_Document:_
[R] Cox model -missing data.
info at aghmed.fsnet.co.uk
Fri Dec 19 12:37:39 CET 2014
On 19/12/2014 11:17, aoife doherty wrote:
> Many thanks, I appreciate the response.
> When I convert the missing values to NA and run the cox model as described
> in previous post, the cox model seems to remove all of the rows with a
> missing value (as the number of rows "n" in the cox output after I
> completely remove any row with missing data is the same as the number of
> rows "n" in the cox output after I change the missing values to NA).
> What I had been hoping to do is not completely remove a row with missing
> data for a co-variable, but rather somehow censor or estimate a value for
> the missing value?
I think you are searching for some form of imputation here. A full
answer would be way beyond the scope of this list as it depends on so
many things including the mechanism driving the missingness.
Have a look at
and see whether that helps.
> In reality, I have ~600 people with survival data and say 6 variables
> attached to them. After I incorporate a 7th variable (for which the
> information isn't available for every individual), I have 400 people left.
> Since I still have survival data and almost all of the information for the
> other 200 people (the only thing missing is information about that 7th
> variable), it seems a waste to remove all of the survival data for 200
> people over one co-variate. So I was hoping instead of completely removing
> the rows, to just somehow acknowledge that the data for this particular
> co-variate is missing in the model but not completely remove the row? This
> is more what I was hoping someone would know if it's possible to
> incorporate into the model I described above?
> On Fri, Dec 19, 2014 at 10:21 AM, Ted Harding <Ted.Harding at wlandres.net>
>> Hi Aoife,
>> I think that if you simply replace each "*" in the data file
>> with "NA", then it should work ("NA" is usually interpreted
>> as "missing" for those functions for which missingness is
>> relevant). How you subsequently deal with records which have
>> missing values is another question (or many questions ... ).

_To do:_
(a) Copy out the Cox model thread word for word, everything from "info at aghmed.fsnet.co.uk" down to "the missing value?".
(b) Carry the mailing list thread on missing data in a Cox model forward from its last line.

_Material supplied:_

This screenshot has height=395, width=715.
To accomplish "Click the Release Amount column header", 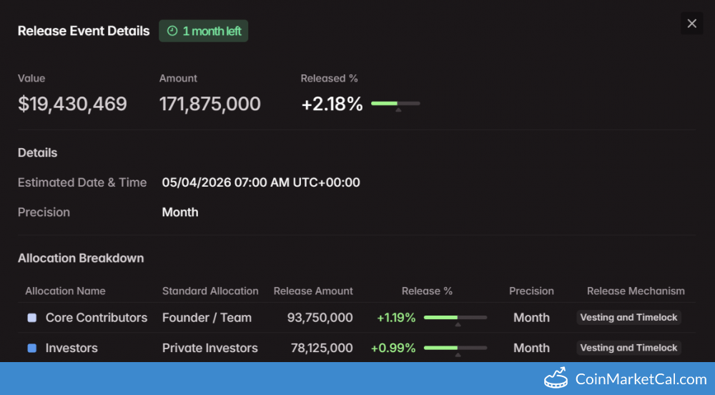I will pos(313,291).
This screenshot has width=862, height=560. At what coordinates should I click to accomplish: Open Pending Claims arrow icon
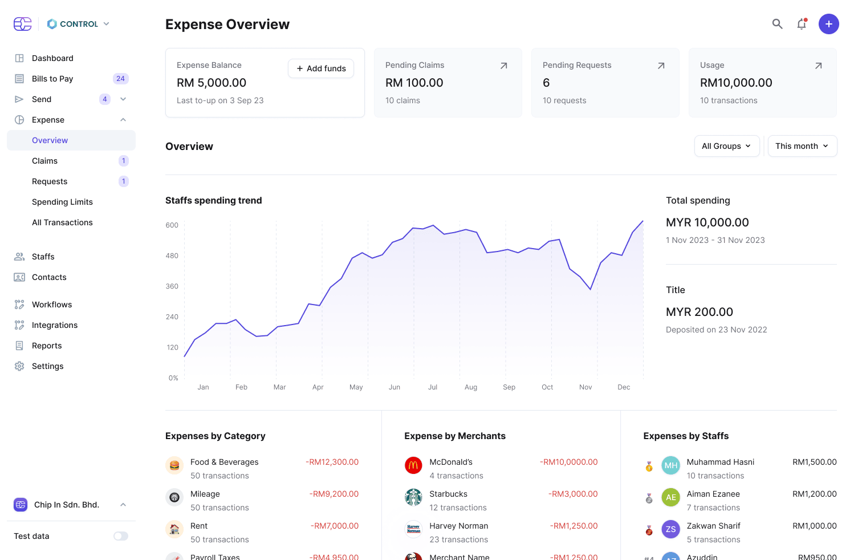pyautogui.click(x=503, y=66)

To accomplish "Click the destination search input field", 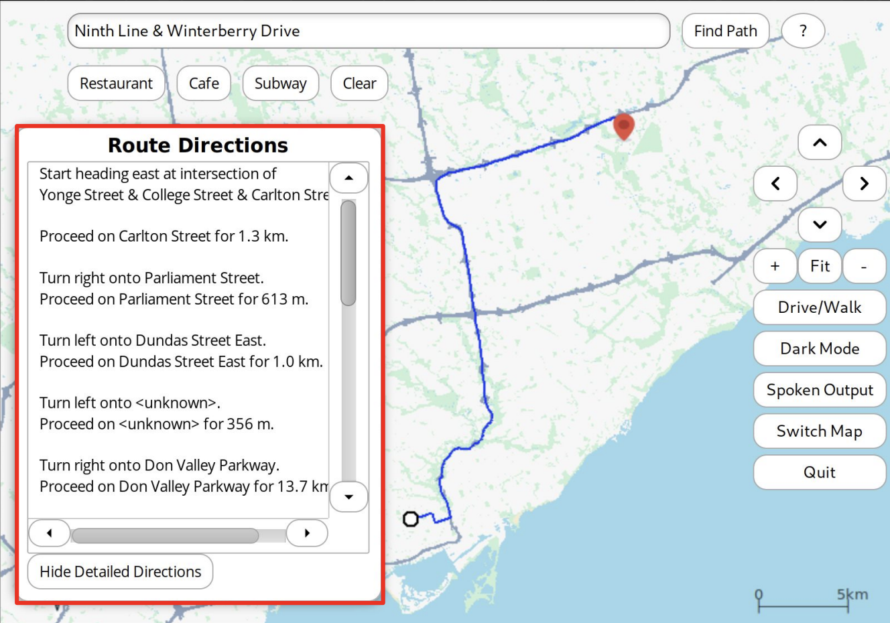I will [x=369, y=30].
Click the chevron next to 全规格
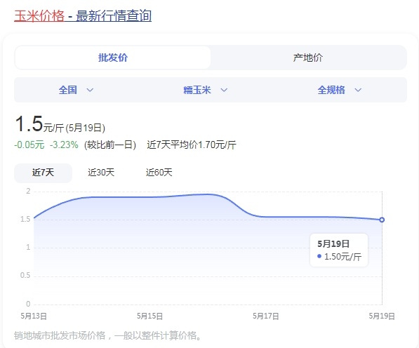 (x=358, y=90)
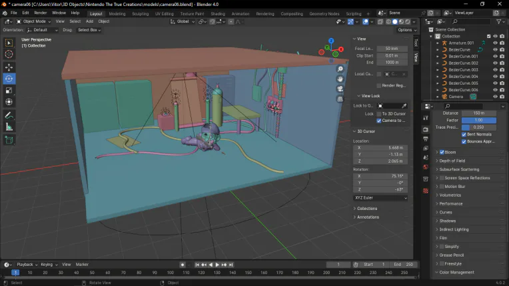
Task: Hide Armature.001 using its eye icon
Action: click(495, 43)
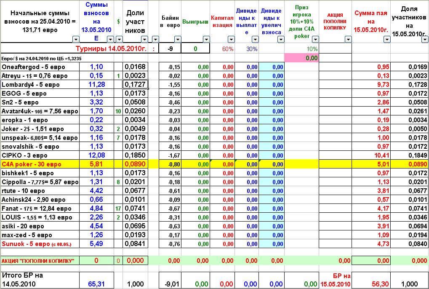Open Приз игрока column filter dropdown

point(315,40)
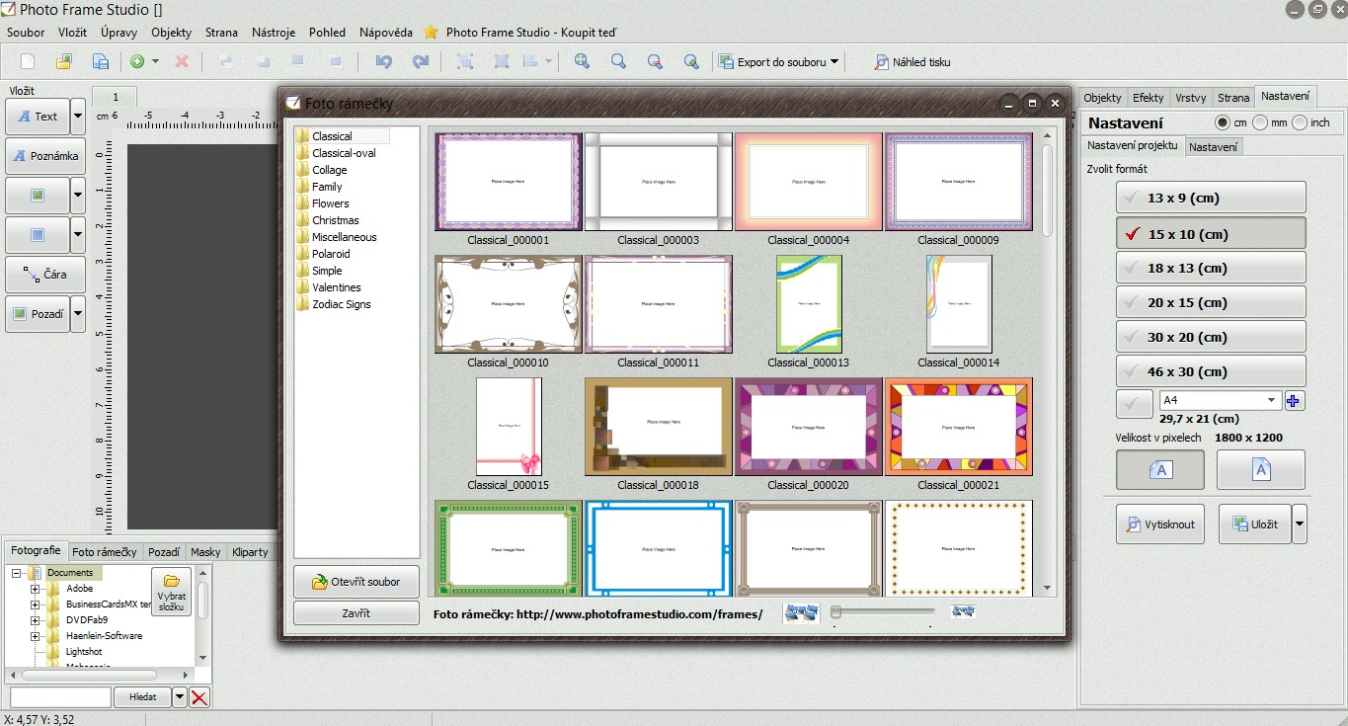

_Set of answers:_
(a)
info at aghmed.fsnet.co.uk
Fri Dec 19 12:37:39 CET 2014
On 19/12/2014 11:17, aoife doherty wrote:
> Many thanks, I appreciate the response.
> When I convert the missing values to NA and run the cox model as described
> in previous post, the cox model seems to remove all of the rows with a
> missing value (as the number of rows "n" in the cox output after I
> completely remove any row with missing data is the same as the number of
> rows "n" in the cox output after I change the missing values to NA).
> What I had been hoping to do is not completely remove a row with missing
> data for a co-variable, but rather somehow censor or estimate a value for
> the missing value?

(b)
>> So your data should look like:
>> V1 V2 V3 Survival Event
>> ann 13 WTHomo 4 1
>> ben 20 NA 5 1
>> tom 40 Variant 6 1
>> Hoping this helps,
>> On 19-Dec-2014 10:12:00 aoife doherty wrote:
>>> Hi all,
>>> I have a data set like this:
>>> Test.cox file:
>>> V1 V2 V3 Survival Event
>>> ann 13 WTHomo 4 1
>>> ben 20 * 5 1
>>> tom 40 Variant 6 1
>>> where "*" indicates that I don't know what the value is for V3 for Ben.
>>> I've set up a Cox model to run like this:
>>> death.dat <- read.table("Test.cox",header=T)
>>> deathdat.kmat <-2*with(death.dat,makekinship(famid,ID,faid,moid))
>>> Model <- coxme(Surv(Survival,Event)~ strata(factor(V1)) +
>>> strata(factor(V2)) + factor(V3)) +
>>> As you can see from the Test.cox file, I have a missing value "*". How
>>> where do I tell the R script "treat * as a missing variable". If I can't
>>> incorporate missing values into the model, I assume the alternative is to
>>> remove all of the rows with missing data, which will greatly reduce my
>>> set, as most rows have at least one missing variable.
>>> [[alternative HTML version deleted]]
>>> R-help at r-project.org mailing list -- To UNSUBSCRIBE and more, see
>>> PLEASE do read the posting guide
>>> and provide commented, minimal, self-contained, reproducible code.
>> E-Mail: (Ted Harding) <Ted.Harding at wlandres.net>
>> Date: 19-Dec-2014 Time: 10:21:23
>> This message was sent by XFMail
> [[alternative HTML version deleted]]
> R-help at r-project.org mailing list -- To UNSUBSCRIBE and more, see
> PLEASE do read the posting guide http://www.R-project.org/posting-guide.html
> and provide commented, minimal, self-contained, reproducible code.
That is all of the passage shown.